The OECD’s CbCR data tabulations are helpful, but also disappointing for several reasons:
· Although intra-group dividends were explicitly excluded from the revenue measure, their treatment was left unclear in the pre-tax profits/income measure defined in the 2015 BEPS Action 13 report. Countries and companies used different approaches resulting in varying degrees of double-counting, which understate tax-to-income and income-to-revenue ratios, as well as distort the geographic allocation of income. Clarification of this issue was made by the OECD in 2019, but it won’t affect the data until 2020 (which will then be confounded by the Covid-19 pandemic). In the meantime, effective tax rate metrics need to be viewed with caution, although many would argue that it may be the Best Available Data (BAD).
· Data for “Stateless entities” were requested to capture companies such as Apple Sales International that had tens of billions of income not reported to any tax authority in 2011-2013. However, stateless entities also include many “tax transparent” entities, such as partnerships which aren’t taxed at the entity level, but rather at the owners’ level. Thus, “stateless entity” data includes both BEPS avoidance along with income on which tax is paid but not at the entity level. The BEPS Inclusive Framework’s 2020 CbCR review is considering alternative meaningful reporting of stateless entities’ data, and that decision should be made quickly so it can apply to 2020 data.
· Details on specific BEPS planning channels is needed. As part of the political process of achieving mandatory CbC reporting, several key financial items were scrapped from the initial draft CbCR template in 2014. The 2020 IF review should include a public debate on the benefits and costs of including related-party royalty payments and related-party interest payments, key features of significant BEPS planning. MNEs are incurring non-significant costs in filing CbCRs, so the data should include important BEPS risk-relevant items in a standardized format for tax administration and tax policy analysis. A few additional key data items would have a high benefit-to-cost relationship.
· Confidentiality is cited by many countries not reporting much, if any, detail on the geographic location of their MNEs’ activities. Finland, Ireland, Korea and Netherlands lumped together all foreign jurisdictions, even though they had 1,216, 1,068, 2,127, and 3,530 foreign subgroups, respectively. Aggregating subgroup information when there are at least 10 or more subgroups in more disaggregated country displays defeats the purpose of country-by-country reporting.

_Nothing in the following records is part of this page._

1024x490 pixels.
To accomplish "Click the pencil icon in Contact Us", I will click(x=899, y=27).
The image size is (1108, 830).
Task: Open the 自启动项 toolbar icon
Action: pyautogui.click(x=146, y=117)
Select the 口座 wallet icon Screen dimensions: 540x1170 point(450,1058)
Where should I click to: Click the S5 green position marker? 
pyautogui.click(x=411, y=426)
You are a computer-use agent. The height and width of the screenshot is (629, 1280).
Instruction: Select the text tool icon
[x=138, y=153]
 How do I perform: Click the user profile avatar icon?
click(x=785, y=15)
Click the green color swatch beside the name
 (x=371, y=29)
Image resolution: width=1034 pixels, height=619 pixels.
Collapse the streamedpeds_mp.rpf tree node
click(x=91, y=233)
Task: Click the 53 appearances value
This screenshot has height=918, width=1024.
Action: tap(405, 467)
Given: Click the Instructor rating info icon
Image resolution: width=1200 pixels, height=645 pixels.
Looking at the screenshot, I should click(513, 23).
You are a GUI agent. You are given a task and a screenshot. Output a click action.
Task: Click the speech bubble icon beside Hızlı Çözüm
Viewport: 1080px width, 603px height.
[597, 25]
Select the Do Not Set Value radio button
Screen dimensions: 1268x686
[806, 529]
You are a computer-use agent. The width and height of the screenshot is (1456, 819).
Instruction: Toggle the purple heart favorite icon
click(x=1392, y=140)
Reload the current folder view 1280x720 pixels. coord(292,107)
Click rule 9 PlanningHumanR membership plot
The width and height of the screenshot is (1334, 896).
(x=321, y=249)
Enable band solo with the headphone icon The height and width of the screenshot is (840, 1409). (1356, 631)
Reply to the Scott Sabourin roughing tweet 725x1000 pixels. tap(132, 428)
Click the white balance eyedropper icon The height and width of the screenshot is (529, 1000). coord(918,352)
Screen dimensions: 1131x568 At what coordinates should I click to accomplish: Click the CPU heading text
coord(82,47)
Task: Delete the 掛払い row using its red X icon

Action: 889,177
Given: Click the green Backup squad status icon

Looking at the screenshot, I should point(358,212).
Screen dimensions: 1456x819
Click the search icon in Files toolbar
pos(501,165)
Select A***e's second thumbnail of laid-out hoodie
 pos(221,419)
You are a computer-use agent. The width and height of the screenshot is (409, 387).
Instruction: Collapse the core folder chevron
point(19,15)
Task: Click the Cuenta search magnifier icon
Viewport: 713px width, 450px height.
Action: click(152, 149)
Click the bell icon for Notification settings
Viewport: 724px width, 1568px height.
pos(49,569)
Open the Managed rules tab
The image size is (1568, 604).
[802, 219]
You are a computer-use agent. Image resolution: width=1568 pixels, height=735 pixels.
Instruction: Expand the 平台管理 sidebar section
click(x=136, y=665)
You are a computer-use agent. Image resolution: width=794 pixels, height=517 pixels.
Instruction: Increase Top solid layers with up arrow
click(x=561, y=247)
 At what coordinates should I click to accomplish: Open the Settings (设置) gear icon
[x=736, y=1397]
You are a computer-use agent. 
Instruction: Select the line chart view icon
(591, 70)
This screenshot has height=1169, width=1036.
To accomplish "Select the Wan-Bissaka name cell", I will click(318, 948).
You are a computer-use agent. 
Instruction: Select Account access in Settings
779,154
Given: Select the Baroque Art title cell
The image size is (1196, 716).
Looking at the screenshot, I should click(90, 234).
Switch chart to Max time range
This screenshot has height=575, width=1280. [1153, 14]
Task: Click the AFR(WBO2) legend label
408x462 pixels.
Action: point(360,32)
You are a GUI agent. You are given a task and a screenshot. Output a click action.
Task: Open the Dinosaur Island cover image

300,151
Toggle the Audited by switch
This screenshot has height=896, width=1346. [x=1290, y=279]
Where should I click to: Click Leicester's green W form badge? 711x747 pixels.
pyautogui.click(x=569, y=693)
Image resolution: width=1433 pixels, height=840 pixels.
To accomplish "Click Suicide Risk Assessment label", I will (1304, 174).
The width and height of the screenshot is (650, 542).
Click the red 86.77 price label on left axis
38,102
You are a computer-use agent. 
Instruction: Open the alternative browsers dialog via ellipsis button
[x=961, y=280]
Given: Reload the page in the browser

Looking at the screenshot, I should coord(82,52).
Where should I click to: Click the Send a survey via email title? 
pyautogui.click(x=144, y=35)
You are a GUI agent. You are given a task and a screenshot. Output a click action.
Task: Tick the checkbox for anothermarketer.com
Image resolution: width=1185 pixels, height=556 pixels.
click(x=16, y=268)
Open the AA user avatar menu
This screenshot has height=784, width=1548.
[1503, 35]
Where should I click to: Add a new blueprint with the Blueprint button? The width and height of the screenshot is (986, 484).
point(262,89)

The debate on public individual MNE reporting of CbC data will continue, and the now-apparent limitations of the aggregated and anonymized tabulations will give additional rationale for individual MNE reporting. Nonetheless, the OECD’s Corporate Tax Statistics publication is a significant, albeit incremental, step forward in improved tax transparency about large MNEs’ global tax activities. Issues, such as intra-group dividends, stateless income, and details on BEPS channels, would also be important for analysis of public individual MNE CbC reporting.
The OECD’s compilation of countries’ 2016 CbCR data has already improved tax policy analysis of potential anti-BEPS proposals, such as the Inclusive Framework’s digital tax proposals, by supplementing other existing cross-country data. I look forward to next year’s Corporate Tax Statistics with a second year of CbCR data, with expanded scope and refinements. In the meantime, hopefully academics will find new insights from the large amount of new CbCR data.